Die Existenz dieser Kartei ist erstmals 1974 im Zuge der Guillaume-Affäre bekannt geworden. Nach dem Auffliegen des Stasispions Günter Guillaume, der damals persönlicher Referent von Bundeskanzler Brandt war, hatte der Bundestag einen Untersuchungsausschuss eingesetzt. Vor dem Gremium bestätigten führende BND-Mitarbeiter, dass Gehlen rechtswidrig eine große Zahl von Geheimdossiers über bundesdeutsche Politiker angelegt hatte. Nur der BND-Präsident selbst habe Zugriff darauf gehabt. Ein BND-General bestätigte seinerzeit, dass in dieser Privatkartei seines Chefs „ganz besonders delikate Dinge“ verzeichnet gewesen seien, die als „Führungsunterrichtung“ nur an den Präsidenten gegangen seien.

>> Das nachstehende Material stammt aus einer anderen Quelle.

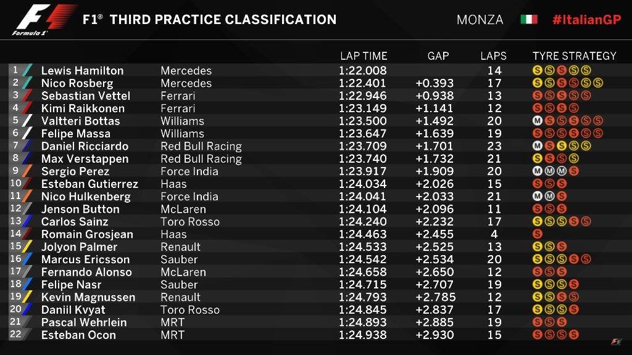Click the yellow team stripe beside Jolyon Palmer

(x=27, y=247)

Der BND vernichtete die eigentliche „Sonderkartei“

Umfang und Inhalt der „Sonderkartei“ blieben vor 40 Jahren aber unbekannt. Die Dossiers waren von Gehlens Nachfolger, Gerhard Wessel, 1969/70 vernichtet worden. Gehlen selbst verweigerte jede Auskunft. So schossen Spekulationen ins Kraut, wonach in diesen Dossiers auch allerlei schlüpfrige und kompromittierende Details aufgeführt waren, etwa zu sexuellen Vorlieben, Korruptionsgeschichten oder politischen Geheimkontakten.

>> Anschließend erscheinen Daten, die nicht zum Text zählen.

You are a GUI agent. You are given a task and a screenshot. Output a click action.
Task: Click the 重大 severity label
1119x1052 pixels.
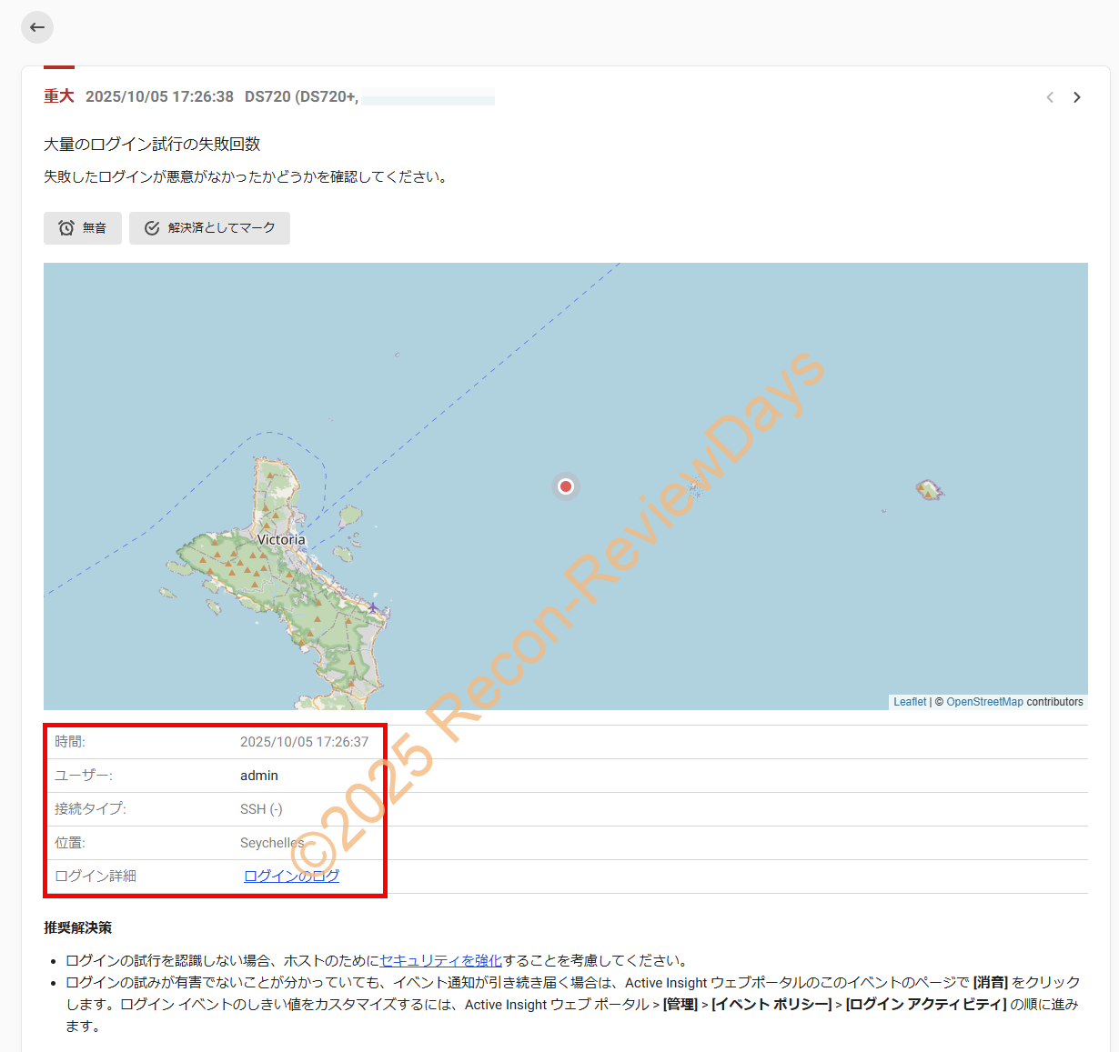pos(59,96)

Der Schleier über Gehlens Privatkartei ist jetzt ein wenig gelüftet worden. Auf einer Tagung der Unabhängigen Historikerkommission, die die Geschichte des BND und seines Vorläufers, der „Organisation Gehlen“, von 1945 bis 1968 aufarbeiten soll, wurden nun in Berlin erste Erkenntnisse darüber öffentlich gemacht. Die Vorstellung des Sensationsfundes im BND-Archiv war Bodo Hechelhammer vorbehalten, der zwar kein Mitglied der Kommission ist, als Chefhistoriker des Geheimdienstes aber eng mit den unabhängigen Wissenschaftlern zusammenarbeitet.

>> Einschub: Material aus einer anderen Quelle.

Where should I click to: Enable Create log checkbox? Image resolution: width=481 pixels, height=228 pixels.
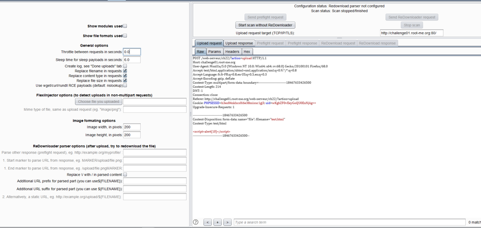point(125,66)

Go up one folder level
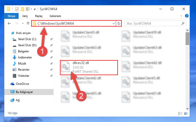28,23
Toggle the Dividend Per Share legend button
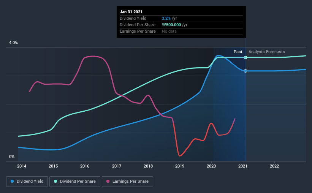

Hechelhammer zufolge sei man bei der Auswertung von Archivdokumenten auf „verstreute Akten“ aus der Sonderkartei gestoßen. Auch habe man einzelne Dossierinhalte rekonstruieren können. Anhand der Übergabe- und Vernichtungsprotokolle 1969/70 konnte man zudem einen, wenn auch vermutlich nicht vollständigen Überblick des Umfangs der Kartei erhalten. Danach seien in der Gehlen-Kartei insgesamt 210 Persönlichkeiten erfasst gewesen, deren Dossiers zwischen einer und 500 Seiten stark waren. Erfasst waren Politiker aller Bundestagsparteien – die meisten von der SPD (39 Prozent), gefolgt von CDU (36), FDP (14) und CSU (9). Den dicksten Ordner hatte der CSU-Politiker Franz Josef Strauß; aber auch Adenauers rechte Hand, Kanzleramtschef Hans Globke, sowie Herbert Wehner (SPD), Wolfgang Döring (FDP) und Jakob Kaiser (CDU) waren in der Kartei vertreten. Neben Politikern enthielt die Kartei auch Informationen über „Spiegel“-Gründer Rudolf Augstein und die – von Adenauer kurzzeitig als Kommunistin (!) verdächtigte – Meinungsforscherin Elisabeth Noelle-Neumann. Darüber hinaus gab es auch Ordner über den Springer Verlag und den „Spiegel“.